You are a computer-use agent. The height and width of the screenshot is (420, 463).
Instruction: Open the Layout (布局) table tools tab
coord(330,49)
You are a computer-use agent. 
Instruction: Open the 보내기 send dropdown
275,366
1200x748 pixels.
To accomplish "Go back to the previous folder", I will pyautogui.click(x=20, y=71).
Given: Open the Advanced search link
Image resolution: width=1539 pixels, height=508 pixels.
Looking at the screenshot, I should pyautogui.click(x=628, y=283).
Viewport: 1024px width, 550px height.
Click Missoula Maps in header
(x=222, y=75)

Short problem. Return the records verbatim, from the line containing "1200x748 pixels." through the end of the records, with both ends included.

Result of the task.
1200x748 pixels.
To accomplish "Go back to the previous folder", I will pyautogui.click(x=20, y=71).
Given: Open the Advanced search link
Image resolution: width=1539 pixels, height=508 pixels.
Looking at the screenshot, I should pyautogui.click(x=628, y=283).
Viewport: 1024px width, 550px height.
Click Missoula Maps in header
(x=222, y=75)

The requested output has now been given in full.